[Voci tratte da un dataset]

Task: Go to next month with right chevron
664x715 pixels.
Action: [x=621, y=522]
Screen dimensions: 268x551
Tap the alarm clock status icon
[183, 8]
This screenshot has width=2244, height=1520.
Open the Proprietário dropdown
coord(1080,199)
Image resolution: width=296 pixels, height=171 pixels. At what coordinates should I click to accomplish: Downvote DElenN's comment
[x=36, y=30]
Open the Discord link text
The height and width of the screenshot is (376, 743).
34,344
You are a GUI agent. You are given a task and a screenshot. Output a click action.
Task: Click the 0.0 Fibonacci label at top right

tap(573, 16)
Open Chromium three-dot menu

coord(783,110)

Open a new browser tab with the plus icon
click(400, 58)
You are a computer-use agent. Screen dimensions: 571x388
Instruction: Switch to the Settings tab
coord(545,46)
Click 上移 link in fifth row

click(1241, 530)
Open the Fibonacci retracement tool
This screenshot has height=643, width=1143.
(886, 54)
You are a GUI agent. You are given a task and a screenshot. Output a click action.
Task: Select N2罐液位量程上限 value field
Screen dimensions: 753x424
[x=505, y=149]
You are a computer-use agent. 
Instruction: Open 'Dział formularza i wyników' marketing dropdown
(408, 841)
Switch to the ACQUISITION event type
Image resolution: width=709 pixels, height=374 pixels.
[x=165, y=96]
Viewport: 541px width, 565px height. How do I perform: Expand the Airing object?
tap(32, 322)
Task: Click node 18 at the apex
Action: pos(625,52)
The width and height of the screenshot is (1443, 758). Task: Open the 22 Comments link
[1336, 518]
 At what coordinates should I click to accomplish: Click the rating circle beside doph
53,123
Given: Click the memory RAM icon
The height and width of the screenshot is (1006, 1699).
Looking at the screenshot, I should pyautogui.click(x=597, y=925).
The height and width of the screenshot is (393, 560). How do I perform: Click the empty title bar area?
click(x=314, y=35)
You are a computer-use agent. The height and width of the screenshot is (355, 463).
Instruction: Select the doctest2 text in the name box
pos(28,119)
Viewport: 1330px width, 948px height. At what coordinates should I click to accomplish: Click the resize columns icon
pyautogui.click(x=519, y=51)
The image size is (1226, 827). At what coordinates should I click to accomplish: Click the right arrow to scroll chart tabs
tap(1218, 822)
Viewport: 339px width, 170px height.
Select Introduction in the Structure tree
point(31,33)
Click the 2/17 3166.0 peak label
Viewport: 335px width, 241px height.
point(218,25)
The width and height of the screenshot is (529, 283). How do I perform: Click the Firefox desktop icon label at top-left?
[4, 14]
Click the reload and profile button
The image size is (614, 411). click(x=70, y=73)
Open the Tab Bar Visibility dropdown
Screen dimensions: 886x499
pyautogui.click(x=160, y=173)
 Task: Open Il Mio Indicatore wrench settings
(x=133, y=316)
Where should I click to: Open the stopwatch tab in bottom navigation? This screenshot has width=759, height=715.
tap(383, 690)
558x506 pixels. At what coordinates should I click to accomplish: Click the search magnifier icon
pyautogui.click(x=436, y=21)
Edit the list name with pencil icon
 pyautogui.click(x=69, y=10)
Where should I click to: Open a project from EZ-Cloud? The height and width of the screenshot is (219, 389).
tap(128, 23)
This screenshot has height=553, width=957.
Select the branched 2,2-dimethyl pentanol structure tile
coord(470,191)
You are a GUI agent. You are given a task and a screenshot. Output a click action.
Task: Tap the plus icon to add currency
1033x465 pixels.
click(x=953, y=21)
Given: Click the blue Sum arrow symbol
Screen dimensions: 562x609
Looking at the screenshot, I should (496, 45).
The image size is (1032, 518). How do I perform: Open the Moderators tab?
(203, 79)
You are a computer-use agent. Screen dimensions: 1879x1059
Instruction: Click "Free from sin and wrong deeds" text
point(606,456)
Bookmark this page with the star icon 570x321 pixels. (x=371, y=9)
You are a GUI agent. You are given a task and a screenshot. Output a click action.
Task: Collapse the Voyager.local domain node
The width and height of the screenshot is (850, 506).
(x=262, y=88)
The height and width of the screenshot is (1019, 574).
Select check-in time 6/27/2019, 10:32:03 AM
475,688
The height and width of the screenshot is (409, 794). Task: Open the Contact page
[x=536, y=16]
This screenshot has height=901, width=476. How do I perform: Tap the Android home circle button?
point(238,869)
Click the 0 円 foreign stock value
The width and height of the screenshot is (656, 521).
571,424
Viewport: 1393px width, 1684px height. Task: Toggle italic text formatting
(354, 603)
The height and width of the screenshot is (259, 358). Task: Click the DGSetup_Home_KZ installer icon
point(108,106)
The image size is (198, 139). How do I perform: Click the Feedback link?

#### DA FARE
Aggiorna tutte le righe sostituendo "alarm clock" con "stopwatch" e lascia invariato tutto il resto.

#### SOLUZIONE
Task: Go to next month with right chevron
664x715 pixels.
Action: [x=621, y=522]
Screen dimensions: 268x551
Tap the stopwatch status icon
[183, 8]
This screenshot has width=2244, height=1520.
Open the Proprietário dropdown
coord(1080,199)
Image resolution: width=296 pixels, height=171 pixels. At what coordinates should I click to accomplish: Downvote DElenN's comment
[x=36, y=30]
Open the Discord link text
The height and width of the screenshot is (376, 743).
34,344
You are a GUI agent. You are given a task and a screenshot. Output a click action.
Task: Click the 0.0 Fibonacci label at top right

tap(573, 16)
Open Chromium three-dot menu

coord(783,110)

Open a new browser tab with the plus icon
click(400, 58)
You are a computer-use agent. Screen dimensions: 571x388
Instruction: Switch to the Settings tab
coord(545,46)
Click 上移 link in fifth row

click(1241, 530)
Open the Fibonacci retracement tool
This screenshot has height=643, width=1143.
(886, 54)
You are a GUI agent. You are given a task and a screenshot. Output a click action.
Task: Select N2罐液位量程上限 value field
Screen dimensions: 753x424
[x=505, y=149]
You are a computer-use agent. 
Instruction: Open 'Dział formularza i wyników' marketing dropdown
(408, 841)
Switch to the ACQUISITION event type
Image resolution: width=709 pixels, height=374 pixels.
[x=165, y=96]
Viewport: 541px width, 565px height. How do I perform: Expand the Airing object?
tap(32, 322)
Task: Click node 18 at the apex
Action: pos(625,52)
The width and height of the screenshot is (1443, 758). Task: Open the 22 Comments link
[1336, 518]
 At what coordinates should I click to accomplish: Click the rating circle beside doph
53,123
Given: Click the memory RAM icon
The height and width of the screenshot is (1006, 1699).
Looking at the screenshot, I should pyautogui.click(x=597, y=925).
The height and width of the screenshot is (393, 560). How do I perform: Click the empty title bar area?
click(x=314, y=35)
You are a computer-use agent. The height and width of the screenshot is (355, 463).
Instruction: Select the doctest2 text in the name box
pos(28,119)
Viewport: 1330px width, 948px height. At what coordinates should I click to accomplish: Click the resize columns icon
pyautogui.click(x=519, y=51)
The image size is (1226, 827). At what coordinates should I click to accomplish: Click the right arrow to scroll chart tabs
tap(1218, 822)
Viewport: 339px width, 170px height.
Select Introduction in the Structure tree
point(31,33)
Click the 2/17 3166.0 peak label
Viewport: 335px width, 241px height.
point(218,25)
The width and height of the screenshot is (529, 283). How do I perform: Click the Firefox desktop icon label at top-left?
[4, 14]
Click the reload and profile button
The image size is (614, 411). click(x=70, y=73)
Open the Tab Bar Visibility dropdown
Screen dimensions: 886x499
pyautogui.click(x=160, y=173)
 Task: Open Il Mio Indicatore wrench settings
(x=133, y=316)
Where should I click to: Open the stopwatch tab in bottom navigation? This screenshot has width=759, height=715.
tap(383, 690)
558x506 pixels. At what coordinates should I click to accomplish: Click the search magnifier icon
pyautogui.click(x=436, y=21)
Edit the list name with pencil icon
 pyautogui.click(x=69, y=10)
Where should I click to: Open a project from EZ-Cloud? The height and width of the screenshot is (219, 389).
tap(128, 23)
This screenshot has height=553, width=957.
Select the branched 2,2-dimethyl pentanol structure tile
coord(470,191)
You are a GUI agent. You are given a task and a screenshot. Output a click action.
Task: Tap the plus icon to add currency
1033x465 pixels.
click(x=953, y=21)
Given: Click the blue Sum arrow symbol
Screen dimensions: 562x609
Looking at the screenshot, I should (496, 45).
The image size is (1032, 518). How do I perform: Open the Moderators tab?
(203, 79)
You are a computer-use agent. Screen dimensions: 1879x1059
Instruction: Click "Free from sin and wrong deeds" text
point(606,456)
Bookmark this page with the star icon 570x321 pixels. (x=371, y=9)
You are a GUI agent. You are given a task and a screenshot. Output a click action.
Task: Collapse the Voyager.local domain node
The width and height of the screenshot is (850, 506).
(x=262, y=88)
The height and width of the screenshot is (1019, 574).
Select check-in time 6/27/2019, 10:32:03 AM
475,688
The height and width of the screenshot is (409, 794). Task: Open the Contact page
[x=536, y=16]
This screenshot has height=901, width=476. How do I perform: Tap the Android home circle button?
point(238,869)
Click the 0 円 foreign stock value
The width and height of the screenshot is (656, 521).
571,424
Viewport: 1393px width, 1684px height. Task: Toggle italic text formatting
(354, 603)
The height and width of the screenshot is (259, 358). Task: Click the DGSetup_Home_KZ installer icon
point(108,106)
The image size is (198, 139). How do I perform: Click the Feedback link?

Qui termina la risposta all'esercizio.